# Confused about dimension of circle

I confused myself when thinking about the circle:

It can be parameterised as $$C(t) = (\cos t , \sin t)$$

for $t \in [0,2\pi)$. This makes it clear that the circle is one dimensional. But then the circle is also defined by $x,y$ such that

$$x^2 + y^2 = 1$$

If we try to solve this equation for $y$ then

$$y = \pm \sqrt{1-x^2}$$

which is not a function! But if the circle was indeed one dimensional then we should be able to write it as

$$(x,y(x))$$ which seems to be impossible. Therefore the circle is not one dimensional.

Please could someone help me resolve my confusion?

• It's one dimensional. It can be locally written as a graph of $x$. – user99914 May 15 '15 at 5:32
• According to your definition, a vertical line is not one-dimensional, because it cannot be written in the form $(x,y (x))$. – Martin Argerami May 15 '15 at 5:41
• @MartinArgerami and John: So not every one dimensional function is a function? I think I understand, thank you for helping me.
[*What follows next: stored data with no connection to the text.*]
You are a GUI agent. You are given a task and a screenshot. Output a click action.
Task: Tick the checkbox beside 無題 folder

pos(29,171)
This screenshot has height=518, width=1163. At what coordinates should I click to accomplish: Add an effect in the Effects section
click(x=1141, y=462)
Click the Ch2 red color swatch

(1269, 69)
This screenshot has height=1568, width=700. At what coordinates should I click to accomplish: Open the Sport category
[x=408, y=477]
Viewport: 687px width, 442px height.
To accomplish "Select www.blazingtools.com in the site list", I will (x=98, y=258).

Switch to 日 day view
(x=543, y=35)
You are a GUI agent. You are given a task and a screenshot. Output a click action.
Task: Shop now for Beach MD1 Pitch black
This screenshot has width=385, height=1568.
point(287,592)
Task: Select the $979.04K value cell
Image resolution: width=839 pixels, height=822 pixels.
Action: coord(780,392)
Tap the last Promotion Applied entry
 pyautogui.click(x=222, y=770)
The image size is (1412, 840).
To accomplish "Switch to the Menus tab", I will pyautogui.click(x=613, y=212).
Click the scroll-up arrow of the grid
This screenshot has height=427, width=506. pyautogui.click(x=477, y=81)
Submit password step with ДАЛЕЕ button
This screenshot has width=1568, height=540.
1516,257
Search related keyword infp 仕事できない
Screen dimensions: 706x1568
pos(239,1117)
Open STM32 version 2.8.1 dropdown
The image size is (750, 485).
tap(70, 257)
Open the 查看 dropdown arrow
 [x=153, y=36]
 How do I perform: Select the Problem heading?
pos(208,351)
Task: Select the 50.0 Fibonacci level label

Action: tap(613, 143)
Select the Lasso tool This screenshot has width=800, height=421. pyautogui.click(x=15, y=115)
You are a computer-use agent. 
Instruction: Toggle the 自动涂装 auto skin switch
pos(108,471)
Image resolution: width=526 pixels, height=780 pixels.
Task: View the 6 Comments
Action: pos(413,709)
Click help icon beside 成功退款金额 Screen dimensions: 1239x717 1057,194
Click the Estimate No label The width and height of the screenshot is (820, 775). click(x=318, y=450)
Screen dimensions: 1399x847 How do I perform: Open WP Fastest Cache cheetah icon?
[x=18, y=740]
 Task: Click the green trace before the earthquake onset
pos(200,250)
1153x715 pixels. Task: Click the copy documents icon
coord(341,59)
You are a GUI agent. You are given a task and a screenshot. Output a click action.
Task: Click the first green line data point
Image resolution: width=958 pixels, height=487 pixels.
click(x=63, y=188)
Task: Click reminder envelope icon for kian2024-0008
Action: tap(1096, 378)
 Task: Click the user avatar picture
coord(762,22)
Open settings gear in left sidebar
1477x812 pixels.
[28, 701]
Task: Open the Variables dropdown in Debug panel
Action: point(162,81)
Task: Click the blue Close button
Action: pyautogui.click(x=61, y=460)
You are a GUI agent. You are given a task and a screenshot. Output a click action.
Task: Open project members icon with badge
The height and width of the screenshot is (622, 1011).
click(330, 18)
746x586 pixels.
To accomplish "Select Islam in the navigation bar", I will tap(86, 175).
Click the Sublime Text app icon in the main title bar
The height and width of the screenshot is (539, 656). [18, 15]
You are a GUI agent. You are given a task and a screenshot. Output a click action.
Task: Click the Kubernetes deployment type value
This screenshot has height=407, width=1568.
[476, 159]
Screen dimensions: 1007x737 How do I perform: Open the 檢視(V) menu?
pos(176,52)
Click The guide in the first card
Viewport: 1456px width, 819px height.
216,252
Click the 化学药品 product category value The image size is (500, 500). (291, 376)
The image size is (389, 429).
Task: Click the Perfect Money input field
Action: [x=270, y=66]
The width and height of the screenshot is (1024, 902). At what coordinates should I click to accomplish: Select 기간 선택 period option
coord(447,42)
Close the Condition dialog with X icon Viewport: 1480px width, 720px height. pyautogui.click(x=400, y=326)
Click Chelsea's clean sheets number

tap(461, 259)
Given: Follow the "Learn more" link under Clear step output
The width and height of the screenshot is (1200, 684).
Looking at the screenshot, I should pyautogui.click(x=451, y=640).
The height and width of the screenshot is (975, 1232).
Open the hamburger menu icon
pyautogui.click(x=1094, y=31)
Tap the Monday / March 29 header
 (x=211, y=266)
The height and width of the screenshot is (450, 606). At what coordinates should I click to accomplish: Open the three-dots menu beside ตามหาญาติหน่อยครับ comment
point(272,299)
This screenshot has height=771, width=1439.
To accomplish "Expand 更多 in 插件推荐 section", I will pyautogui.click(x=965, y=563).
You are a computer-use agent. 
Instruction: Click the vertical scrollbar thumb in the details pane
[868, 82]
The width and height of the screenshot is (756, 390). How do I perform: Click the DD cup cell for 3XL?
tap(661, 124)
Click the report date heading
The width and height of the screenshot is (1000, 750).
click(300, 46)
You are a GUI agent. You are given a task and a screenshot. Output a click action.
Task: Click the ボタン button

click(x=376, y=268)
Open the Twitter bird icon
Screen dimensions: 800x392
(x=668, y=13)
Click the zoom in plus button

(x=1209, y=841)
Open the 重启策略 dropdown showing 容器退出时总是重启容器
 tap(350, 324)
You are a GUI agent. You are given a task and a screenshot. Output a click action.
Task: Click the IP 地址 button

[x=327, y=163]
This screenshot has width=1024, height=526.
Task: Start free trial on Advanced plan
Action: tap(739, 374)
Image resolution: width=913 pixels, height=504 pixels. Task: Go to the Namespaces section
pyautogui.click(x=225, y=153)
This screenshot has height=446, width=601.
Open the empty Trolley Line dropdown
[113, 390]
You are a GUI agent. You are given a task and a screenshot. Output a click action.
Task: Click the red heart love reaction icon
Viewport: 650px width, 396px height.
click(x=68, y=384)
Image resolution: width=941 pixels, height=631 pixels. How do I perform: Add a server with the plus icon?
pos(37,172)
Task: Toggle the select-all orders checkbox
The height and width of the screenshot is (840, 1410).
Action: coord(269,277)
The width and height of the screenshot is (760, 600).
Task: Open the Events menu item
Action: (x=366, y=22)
It would be interesting for me to know for what conditions something one dimensional is a function ^^. Is it okay to edit the question? – Anna May 15 '15 at 5:51
• @Anna The answer to your question is provided by the Vertical Line Test, though, as Martin's example illustrates, this depends on how the curve sits w.r.t. the axis of the candidate dependent variable. – Travis Willse May 15 '15 at 6:00
• It doesn't quite make sense to say "every one-dimensional function is a function". (A function's domain can be $1$-dimensional, but we generally don't apply that term to the function itself.) A more precise way to put it is, "Not every curve in the $xy$-plane is the graph of some function $f$." – Travis Willse May 15 '15 at 6:02

The circle is a manifold and therefore we have to check the dimension's definition of a manifold:

A manifold $M$ has dimension $n$, when you can find for each point $p \in M$ a neighborhood $U$ of $p$ such that there is an open $V \subseteq \mathbb R^n$ and a homeomorphism $f: U \rightarrow V$

An homeomorphism is a bijective and continuous function whose inverse is also continuous. Now take the circle. You can divide it in four segments:

File:Circle with overlapping manifold charts.svg by User:KSmrq and User:Pbroks13 licensed under CC-BY-SA 3.0

You see, that each segment can be continuously maped to an interval (i.e. a set of $\mathbb R^1$). Thus the dimension of the manifold is 1. See also this section.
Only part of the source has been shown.